Dr Makombe said some farmers welcomed the dry weather conditions as they have helped their crops which were being affected by incessant rains.
“It is important that there is still adequate moisture and this will help farmers in preparing for the winter cropping season,” he said.
Zimbabwe National Farmers Union vice president Mr Edward Dune said farmers were at an advanced stage of reaping tobacco and others were grading in preparation for the opening of the selling season early next month.
“Farmers are also harvesting maize and some legumes.
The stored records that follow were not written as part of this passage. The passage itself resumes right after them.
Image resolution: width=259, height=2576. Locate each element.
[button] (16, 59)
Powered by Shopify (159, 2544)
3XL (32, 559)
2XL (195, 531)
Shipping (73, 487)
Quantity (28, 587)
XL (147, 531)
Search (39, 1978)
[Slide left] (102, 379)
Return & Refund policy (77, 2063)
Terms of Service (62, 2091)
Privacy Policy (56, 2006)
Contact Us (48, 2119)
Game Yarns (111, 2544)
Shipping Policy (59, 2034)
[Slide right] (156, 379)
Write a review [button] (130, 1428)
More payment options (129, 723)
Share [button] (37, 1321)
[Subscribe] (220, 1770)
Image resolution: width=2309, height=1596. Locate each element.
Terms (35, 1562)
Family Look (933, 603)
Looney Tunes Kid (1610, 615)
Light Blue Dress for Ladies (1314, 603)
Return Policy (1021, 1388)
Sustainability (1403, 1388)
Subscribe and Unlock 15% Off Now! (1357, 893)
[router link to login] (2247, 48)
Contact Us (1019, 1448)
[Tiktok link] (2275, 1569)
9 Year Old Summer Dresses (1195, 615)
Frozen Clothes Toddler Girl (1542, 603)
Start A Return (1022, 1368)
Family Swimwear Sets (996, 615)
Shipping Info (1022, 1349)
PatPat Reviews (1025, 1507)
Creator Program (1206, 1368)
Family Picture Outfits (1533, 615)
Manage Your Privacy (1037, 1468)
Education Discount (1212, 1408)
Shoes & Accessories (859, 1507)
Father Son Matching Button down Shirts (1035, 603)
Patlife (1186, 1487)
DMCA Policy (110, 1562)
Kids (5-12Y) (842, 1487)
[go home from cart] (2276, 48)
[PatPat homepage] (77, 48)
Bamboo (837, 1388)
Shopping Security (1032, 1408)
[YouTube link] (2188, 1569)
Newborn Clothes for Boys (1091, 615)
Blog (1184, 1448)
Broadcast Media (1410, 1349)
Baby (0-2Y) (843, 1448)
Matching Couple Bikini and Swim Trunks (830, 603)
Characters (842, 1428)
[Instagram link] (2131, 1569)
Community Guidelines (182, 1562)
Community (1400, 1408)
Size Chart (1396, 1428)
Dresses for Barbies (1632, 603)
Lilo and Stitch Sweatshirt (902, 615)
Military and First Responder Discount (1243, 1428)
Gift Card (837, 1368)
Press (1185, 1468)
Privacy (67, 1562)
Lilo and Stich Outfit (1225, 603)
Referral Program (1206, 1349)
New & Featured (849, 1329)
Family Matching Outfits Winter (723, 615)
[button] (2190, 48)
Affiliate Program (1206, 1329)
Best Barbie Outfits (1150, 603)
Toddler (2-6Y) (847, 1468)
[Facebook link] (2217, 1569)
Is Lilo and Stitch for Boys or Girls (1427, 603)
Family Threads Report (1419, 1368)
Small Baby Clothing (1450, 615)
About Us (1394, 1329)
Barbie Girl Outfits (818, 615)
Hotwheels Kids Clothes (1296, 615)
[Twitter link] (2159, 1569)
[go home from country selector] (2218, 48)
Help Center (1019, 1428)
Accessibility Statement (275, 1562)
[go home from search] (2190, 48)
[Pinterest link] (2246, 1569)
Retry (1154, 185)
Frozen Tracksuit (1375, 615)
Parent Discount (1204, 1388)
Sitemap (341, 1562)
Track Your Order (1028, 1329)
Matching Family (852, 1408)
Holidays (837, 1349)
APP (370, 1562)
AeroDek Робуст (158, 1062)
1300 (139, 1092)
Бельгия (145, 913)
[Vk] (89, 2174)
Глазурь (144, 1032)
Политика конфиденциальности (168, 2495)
The bulk of the crop has matured and only a small portion will be affected by the dry conditions,” he said.
Meteorological Services Department senior forecaster, Mr James Ngoma said for the next few days, sunny skies were expected in most parts of the country.
“We had a bit of cloudy conditions over Chiredzi, Mwenezi, Beitbridge and Chipinge, and these cloudy conditions are expected to spread and cover much of Matabeleland South into Masvingo, Manicaland and southern parts of Midlands,” he said.
Mr Ngoma said sunny conditions are expected today over these provinces but cloudier conditions are expected tomorrow and Friday.
“Afternoon and evening thundershowers cannot be ruled out,” he said.
The country is expecting a bumper harvest and the Lands, Agriculture, Fisheries, Water and Rural Resettlement Ministry is mobilising harvesting equipment to reduce losses.
Modalities for grain mobilisation, purchase, storage and infrastructure upgrading have been put in place.